Gli interventi di Antonio Giordano, Claudo Onofri e Antonio Corbo a Radio Marte

A Radio Marte, nel corso di ‘Marte Sport Live’, è intervenuto Antonio Giordano

“Il Napoli è stato talmente brutto che non è accostabile a quello vero, l’alibi delle assenze non conta. Queste partite diventano il termometro per misurare il valore di certi giocatori, dando risposte per il futuro: sbaglia chi pensa che un allenatore le sottovaluti, pensiamo alla Juve. I match devono essere allenanti per i calciatori, altrimenti i tifosi allo stadio non ci vanno più. Come il Napoli di Benitez? No, quella squadra finì quinta! Il Genoa sarà allenante, ma c’è da tutelare il futuro in Europa League: in caso di semifinale non ci sarebbe più nulla da pensare, la semifinale è un’ossessione e una spugna che assorbe tutto il resto”.

A Radio Marte, nel corso di ‘Marte Sport Live’, è intervenuto Claudio Onofri, allenatore

“Napoli-Genoa? La situazione dei rossoblù è andata giù in tre giorni, soprattutto con i risultati di ieri sera. Si è rimessa in discussione la classifica, con un calendario difficile: il Napoli difficilmente sbaglia due partite di fila, considerando che poi c’è l’Arsenal. Ancelotti deve far capire ai giocatori che certe partite servono a valutare ed allenarsi per l’Arsenal, poi il ko di Empoli ci sta come il ko della Juve a Genoa.

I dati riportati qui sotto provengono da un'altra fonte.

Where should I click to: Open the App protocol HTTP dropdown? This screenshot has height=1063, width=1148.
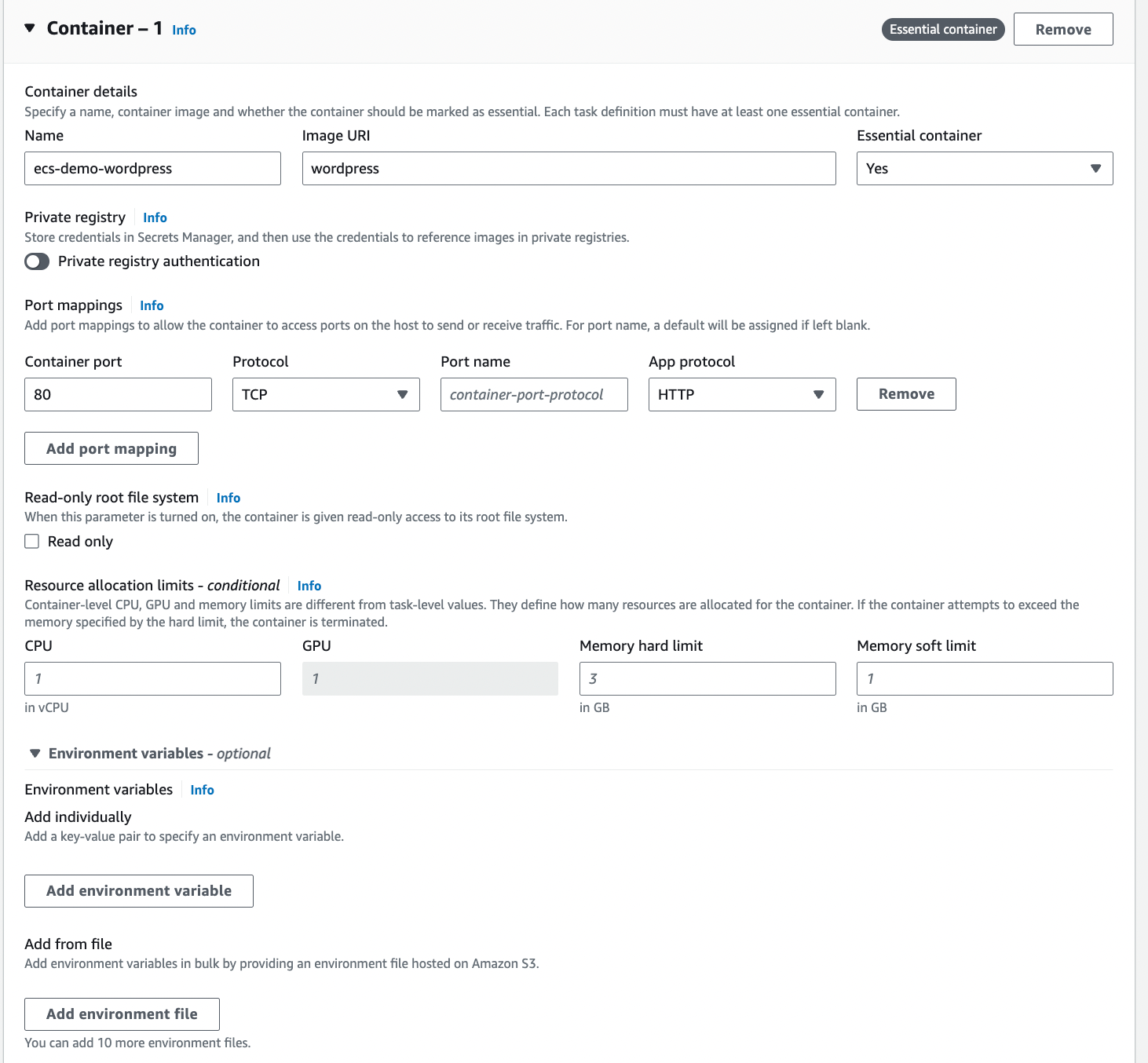[742, 394]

I toscani hanno in panchina un grande allenatore, l’esonero è stato un errore così come alcune scelte sul mercato. Sanabria e Kouamè? Ieri Kouamè si è impegnato, ma l’errore di quest’anno è stato vendere Piatek a 35 milioni: avrebbe fatto almeno altri 8-9 gol. Sanabria è un rischio, non stava facendo bene in Spagna”.

A Radio Marte, nel corso della trasmissione ‘Marte Sport Live’, è intervenuto Antonio Corbo, giornalista

“La partita di ieri è stata diversa da tutte le altre e faccio fatica ad andare in profondità perchè quando arriva una sconfitta c’è sempre un problema: tattico, fisico, di velocità, di motivazioni e invece Empoli-Napoli è stata una partita misteriosa. I giocatori sbagliavano passaggi semplici, erano confusi ed ho visto una squadra imballata per cui nella sconfitta di ieri le motivazioni c’entrano fino ad un certo punto. Si può giocare anche senza motivazioni, ma ieri ho visto sbagliare passaggi elementari da calciatori come Koulibaly e non c’era intesa tra i giocatori. Non escludo che il Napoli stia facendo una preparazione rivolta alla gara con l’Arsenal e che per un eccesso di carichi di lavoro abbia sofferto. Ciò che mi ha sorpreso però, è stato il post partita perchè Ancelotti ieri era molto arrabbiato e questo rende più debole la mia ipotesi.

Allan era il miglior giocatore del Napoli, poi ha avuto un momento di regresso e vorrei capire perchè ogni anno ha questi cali di tensione. Se non assicura un rendimento più o meno costante magari è il caso anche di prendere in esame eventuali offerte, se arriveranno.

Il problema che emerge in questo Napoli rispetto a quello dello scorso anno è il cambio improvviso di preparazione e vorrei parlare con chi è in grado di valutare il lavoro dei due preparatori atletici. Lo scorso anno c’era Sinatti e il rendimento del Napoli era straordinario, quest’anno invece dopo un grande avvio, i risultati non sono stati più impeccabili”.